[[ Extracted data, beginning ]]
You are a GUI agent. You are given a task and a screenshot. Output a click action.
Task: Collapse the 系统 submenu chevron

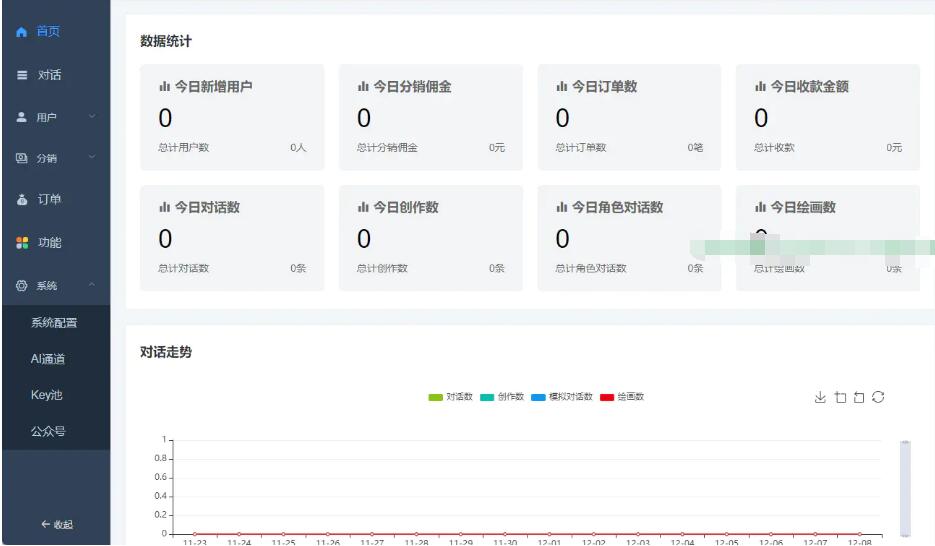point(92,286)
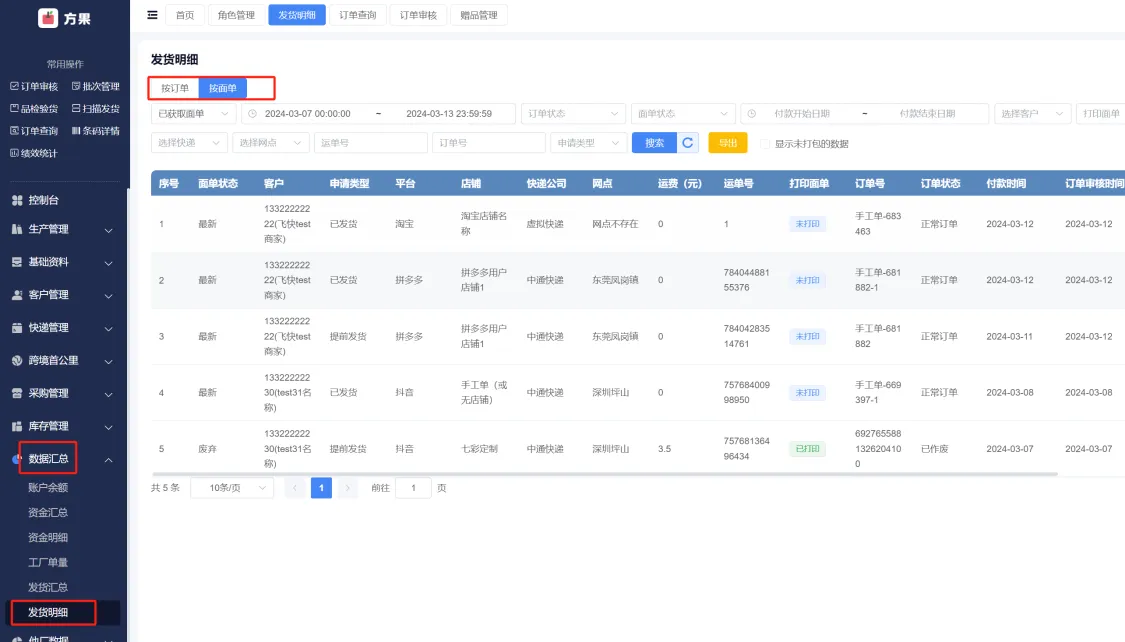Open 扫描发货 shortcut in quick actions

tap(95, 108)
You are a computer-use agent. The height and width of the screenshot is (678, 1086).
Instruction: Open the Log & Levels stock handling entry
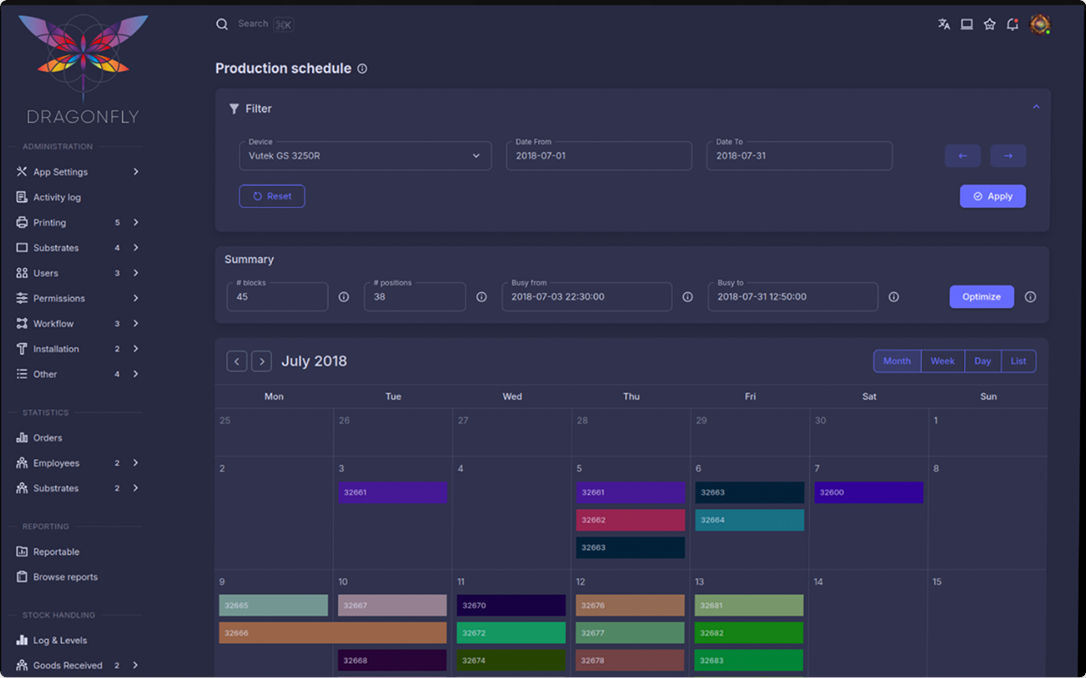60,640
[[ Extracted data, end ]]
[[ Extracted data, beginning ]]
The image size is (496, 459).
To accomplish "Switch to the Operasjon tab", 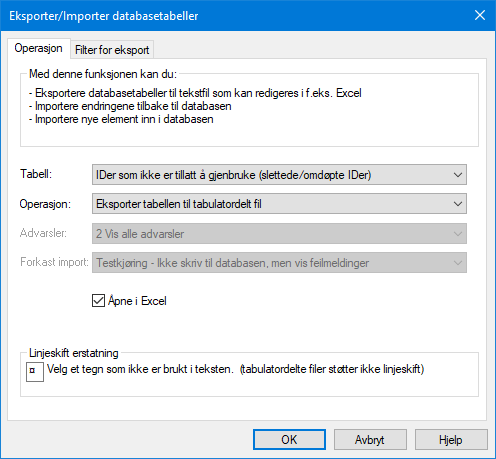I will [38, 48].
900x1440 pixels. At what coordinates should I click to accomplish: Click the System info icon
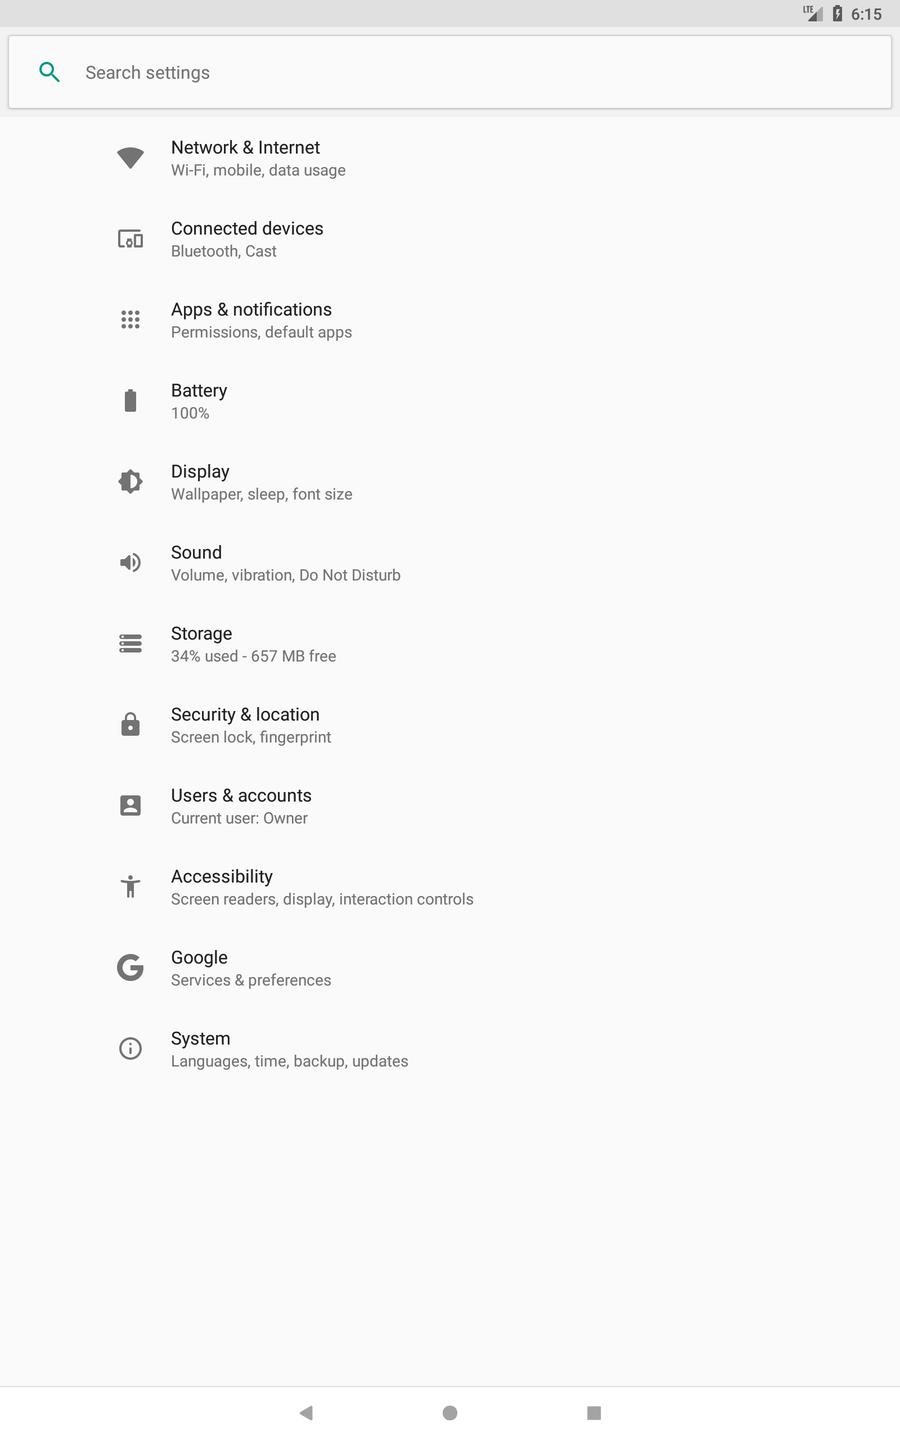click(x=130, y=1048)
[[ Extracted data, end ]]
[[ Extracted data, beginning ]]
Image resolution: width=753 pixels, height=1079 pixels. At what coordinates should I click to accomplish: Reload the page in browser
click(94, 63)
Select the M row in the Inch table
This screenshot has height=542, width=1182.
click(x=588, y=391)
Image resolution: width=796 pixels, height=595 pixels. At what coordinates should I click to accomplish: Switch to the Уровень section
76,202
[[ Extracted data, end ]]
Try it
Copy each line of the material where "agent" is found.

Solution for this task
You are a GUI agent. You are given a task and a screenshot. Output a click action.
You are a computer-use agent. The height and width of the screenshot is (678, 1086).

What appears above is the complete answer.